Я умолк, а Ульман вздохнул и сказал с великим почтением:
– Великие слова!.. Свидетельствую, хоть вы в этом и не нуждаетесь, что Гунтер… сэр Гунтер всегда следовал этим правилам, даже не будучи рыцарем.
Они ликовали, просто обезумели от счастья, а я, моложе Гунтера вполовину, смотрел с отеческой улыбкой, а сам цинично думал, что вот так, когда правители хотели удвоить силы своих войск, просто возводили достойных воинов в рыцари. И тут же, спеша заслужить звание, осчастливленные бросались на вражеские ряды или на приступ несокрушимой крепости, выбивали ворота под градом падающих сверху камней и врывались в замки, водружали знамена на высоких башнях, а потом падали и умирали от тяжелых ран.
Эти рыцари, в отличие от посвященных после долгих и торжественных церемоний при дворцах королей или принцев, назывались рыцарями схватки, рыцарями сражений, рыцарями подвига в отличие от рыцарей выслуги. Уважением они пользовались большим, хотя позже их начали ограничивать в доступе на рыцарские турниры, в светское общество, на что, правда, были свои причины, достаточно уважительные…
Гунтера обнимали, хлопали по плечам, снова обнимали, а я сказал громко:
– Гунтер, не падай в обморок, дальше будет пир в твою честь. Но это еще не все. Ульман и ты, как тебя?
Стражник, на которого я посмотрел монаршим взором, вытянулся, рявкнул:
– Тюрингем, ваша милость!
– Я тебя давно заметил, – сказал я, – сегодня ты дрался бок о бок с Гунтером, был ранен, но не покинул поля боя. Ульман и ты, Тюрингем, из простых воинов переводитесь в оруженосцы. И оба отныне приданы сэру Гунтеру в помощь.

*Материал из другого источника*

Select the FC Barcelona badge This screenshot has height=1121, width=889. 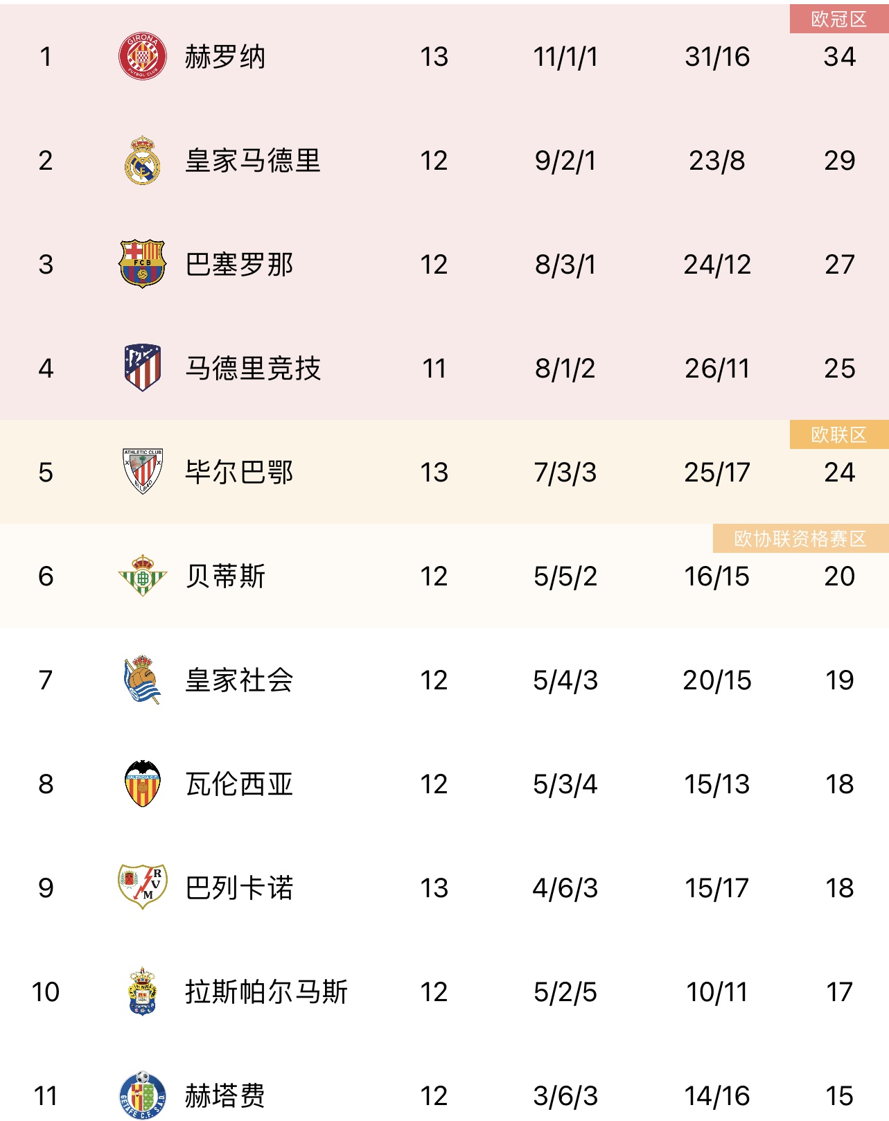tap(143, 264)
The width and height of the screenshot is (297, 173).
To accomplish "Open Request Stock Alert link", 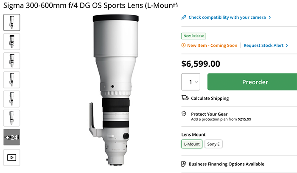I will pos(266,45).
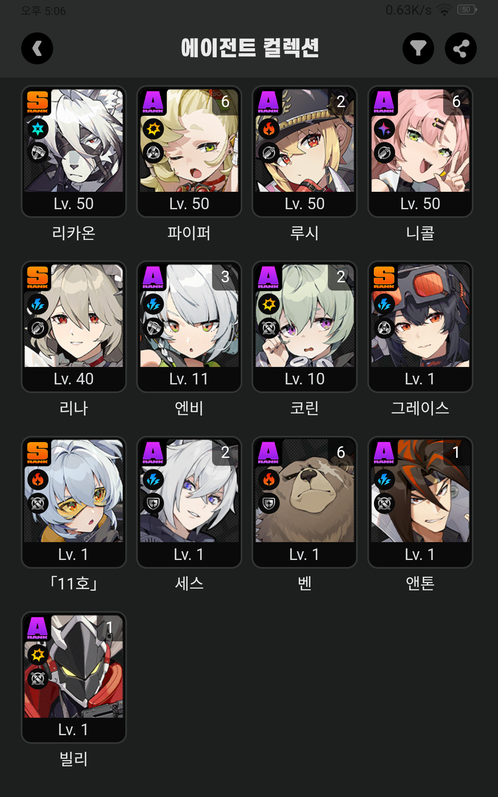Click S rank badge on 그레이스

pos(384,277)
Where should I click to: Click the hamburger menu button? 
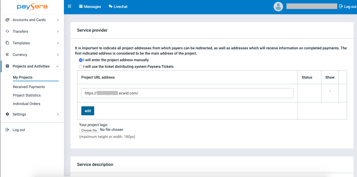pyautogui.click(x=69, y=6)
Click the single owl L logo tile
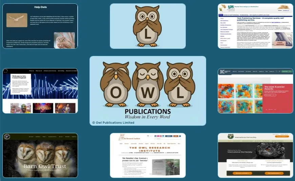The height and width of the screenshot is (181, 295). click(x=148, y=26)
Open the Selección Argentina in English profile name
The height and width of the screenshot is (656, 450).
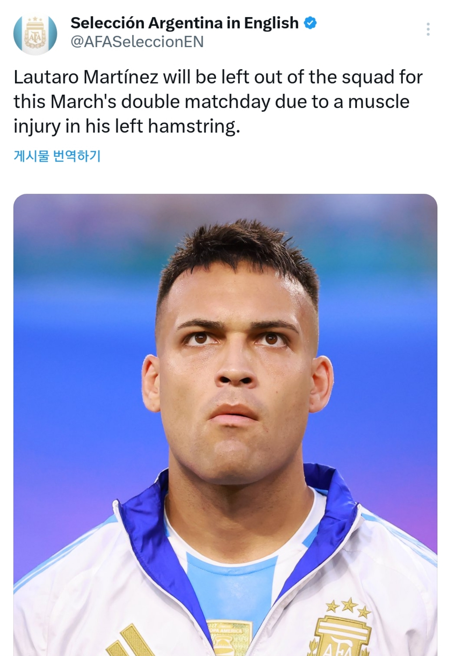coord(185,23)
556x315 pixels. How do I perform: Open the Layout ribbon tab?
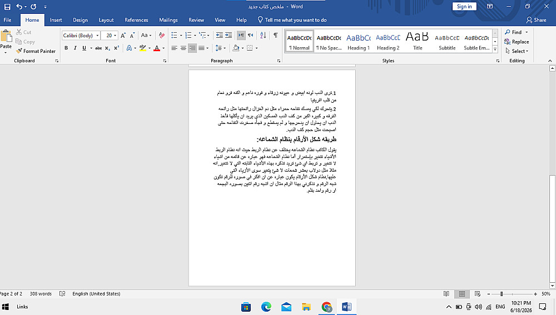point(106,20)
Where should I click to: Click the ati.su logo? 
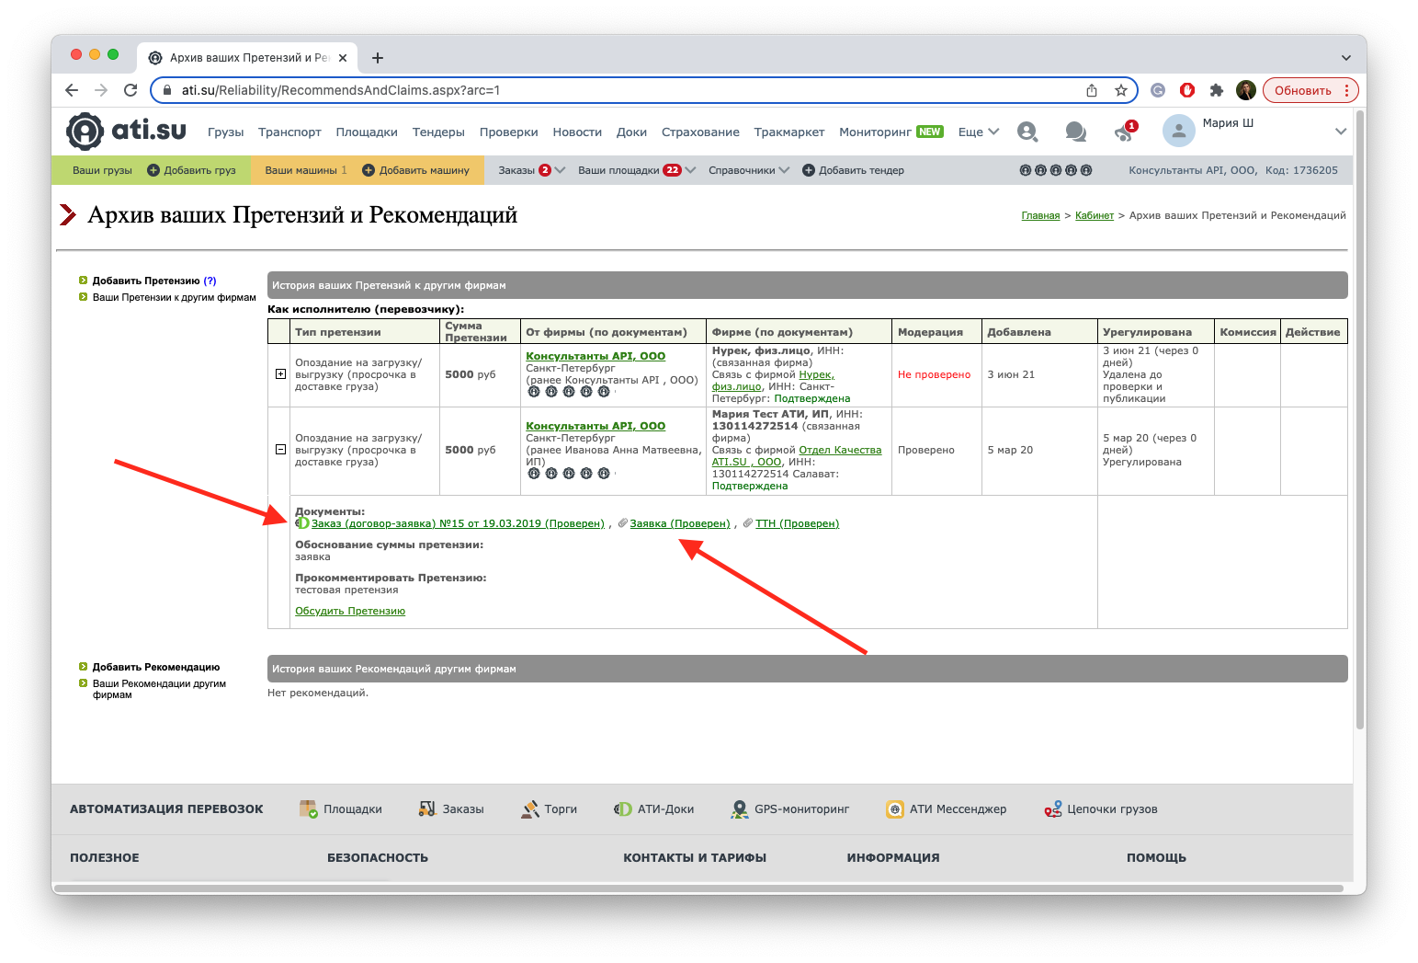[x=126, y=131]
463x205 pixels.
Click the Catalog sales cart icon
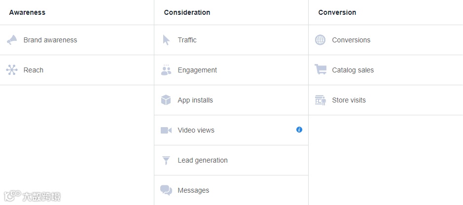[x=321, y=70]
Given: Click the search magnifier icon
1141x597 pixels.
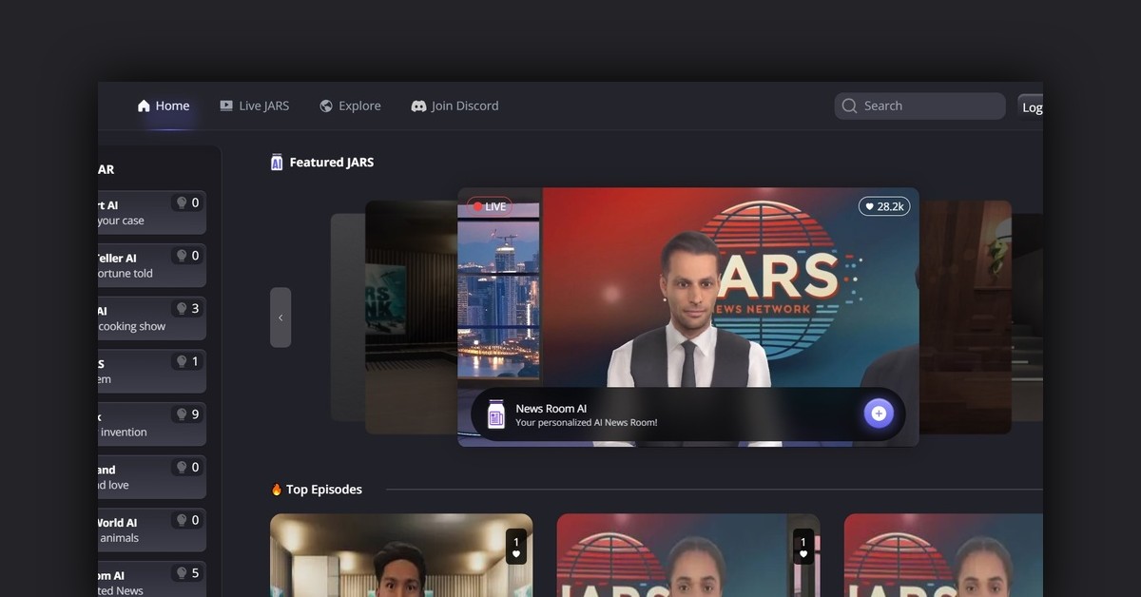Looking at the screenshot, I should 849,106.
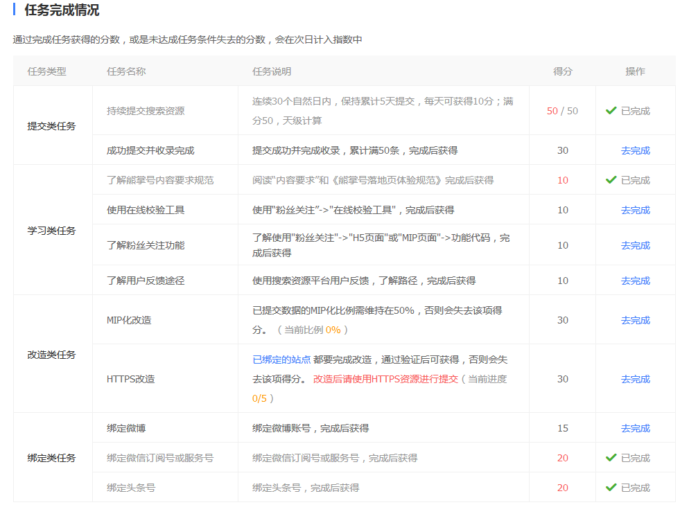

Их глаза засияли счастьем, неописуемым восторгом, а я с циничностью подумал, что в мое время это выродилось во всякого рода похвальные грамоты и почетные дипломы. Ничего не стоит клочок хорошей бумаги с напечатанным текстом, а как человек радуется, вешает в рамочке на стену! Так и эти двое ликуют званию, хотя оно даст лишь больше нагрузки, им придется полировать доспехи и оружие Гунтера, надевать на него железо и снимать после боя, присматривать за его вещами, в бою идти с ним бок о бок, постоянно помогать рыцарю, выносить его с поля боя, если ранен, менять ему коней, обрабатывать раны, вообще служить всегда и везде мальчиками на побегушках, а ночью спать у двери своего господина, охраняя его покой и сон.
Зигфрид сердечно обнял Гунтера, что-то сказал на ухо, снова обнял, Гунтер стоял красный, как засмущавшаяся девица.
Я подозвал Вернигору:
– Поройся в этой груде. Если что-то подойдет тебе, бери и надевай. Если нет, что скорее всего, я скажу кузнецу, чтобы перековал кое-что для тебя, подогнал к твоей фигуре. Ты в хороших доспехах будешь смотреться намного лучше, чем в этих тряпках. Но…
Я остановился, молчание было многозначительным, он спросил голосом потерянного в лесу ребенка:
– Но что, ваша милость?
– Если, конечно, ты останешься на службе. Я не хочу, чтобы хорошие доспехи ушли из замка.
Он упал на колени, ухватил мою руку и поднес к губам.
– Да я весь душой и телом ваш! Я уже забыл, где вообще мой край… И вспоминать о нем не хочу!